Students' association in Tripura, India

Twipra Students' Federation (TSF) was founded on 25 October 1968 as a platform for nationalist students' federation of Tripura, specially among the indigenous people of the Indian state of Tripura. It is a totally independent indigenous students' organisation. One of its primary objectives was to protect and fight for the rights for the indigenous people of the state. Since its inception, TSF has made significant contributions towards bringing justice to indigenous Students, Youth and people of Tripura.

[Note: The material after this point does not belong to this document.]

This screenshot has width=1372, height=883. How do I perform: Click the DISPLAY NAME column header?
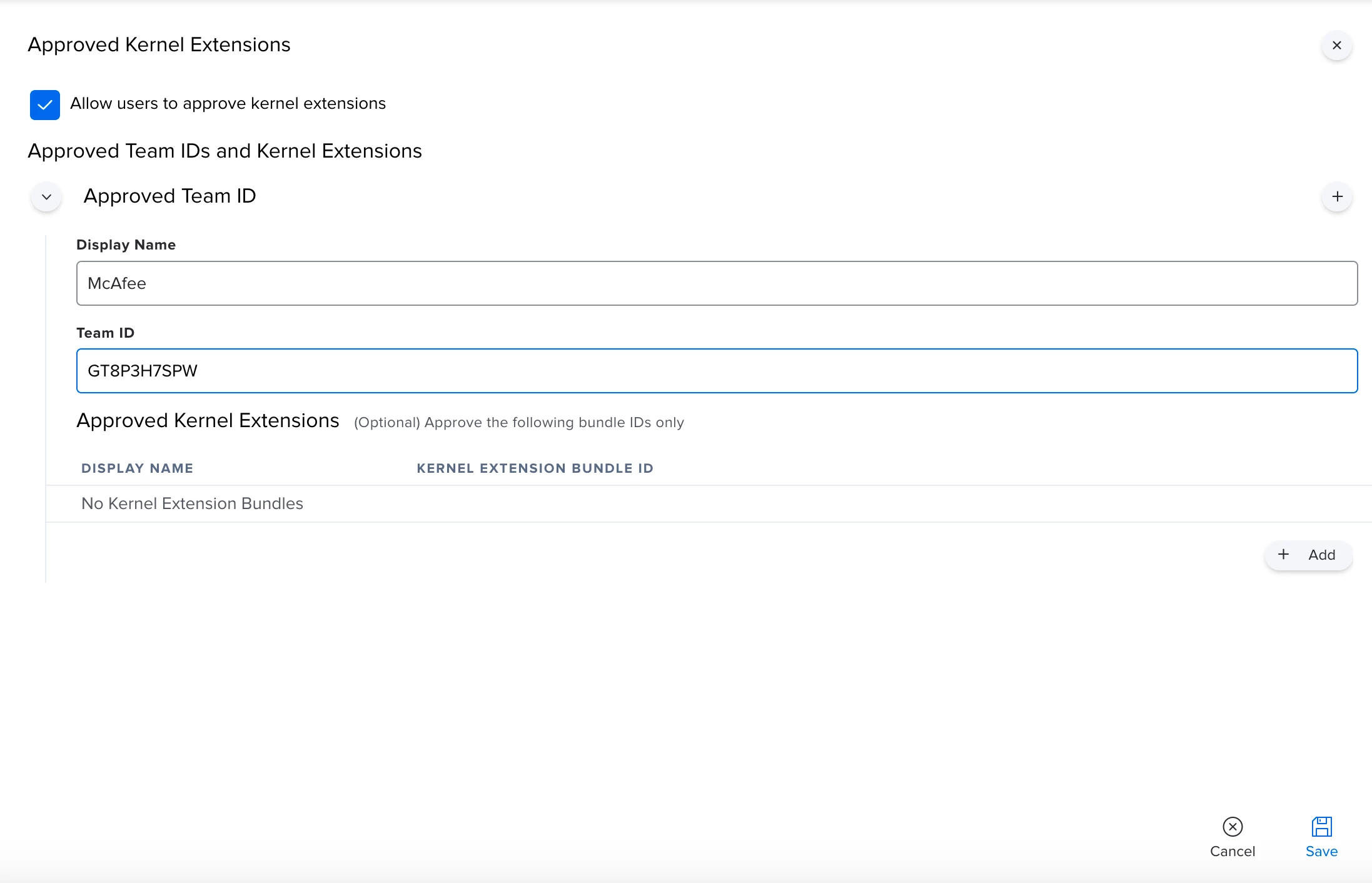tap(137, 468)
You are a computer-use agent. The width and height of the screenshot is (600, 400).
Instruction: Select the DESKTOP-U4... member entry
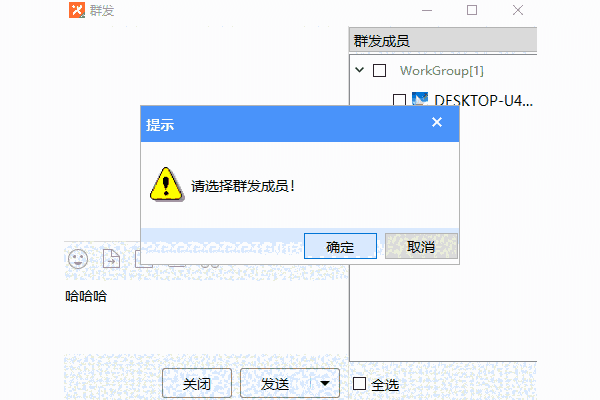coord(483,101)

But perhaps, one of the most important aspects of the Federation has been ‘to speak truth to power’. Over the years the Federation has raised its voice against dam construction and alienation of indigenous peoples land and lifting up of APFSA(Armed Forces Special Powers Acts) from the state.

In state like Tripura where the indigenous people have been reduced to politically insignificant minority and push to the margin. Majority has become the minority in its own land. The indigenous people of Tripura are a victim of identity crisis in their own state. The majority has become the minority in its own land. It is from that margin it has challenged and struggled against anti-indigenous people policies of the state. In 1996 the Federation rechristened as " Twipra Students' Federation" in order to encapsulate its nationalistic attributes and around the World.

== History ==
TSF was formed as the Tribal Students Federation in 1968. During the years of its existence, TSF has been the main ethno-nationalist students organization amongst the tribal students of the state. TSF played an important role in the formation of Tripura Upajati Juba Samiti.

==Foundation day==
The Foundation day is celebrated on 25 October every year with Annual conferences, remembering the Motto: Arise! Build UP (Twipra).

==Martyr day==
Martyr day is observed on 13 June.

==History==
Originally one of the main reasons behind their formation was to initiate a revival of cultural pride among the indigenous population for their traditions, customs & language
, which were quickly dwindling away as many of the members of the indigenous community had started adopting the norms & customs of the Bengali community & some of the members of the indigenous community had also started adopting the Bengali as their mother tongue, as fluency in Bengali came to be seen as indication of high status in Tripuri Society in the early 1960's. At the same time Kokborok & the traditional customs were being relinquished by the some members of the Indigenous tribal community. The very well educated elites among the Indigenous community came to see, the dangers posed by this phenomenon & realized that there was a real possibility of their cultural identity going completely extinct. Another important incident that motivated the creation of TSF, was the ridicule that Indigenous tribal students were subjected to by their non-tribal peers for wearing their traditional attire & girl students from the indigenous community were all subjected to compulsory wearing of saree in schools. These acted as catalysts & eventually Tribal Students Federation was founded by Late. Sukhomoy Debbarma along with Nagendra Jamatia on 25 October 1968 to tackle these previous mentioned major issues along with other minor issues.

== Flag symbolism ==
A flag with a red five cornered star in the top Middle its a symbol of Leading Morning Star called Aitorma in Kokborok, on a white background meaning Peace and Prosperity, Two lions holding a flag each and a dhal meaning protection and Victory of the federation; the ratio of length and breadth of the flag being 3:3.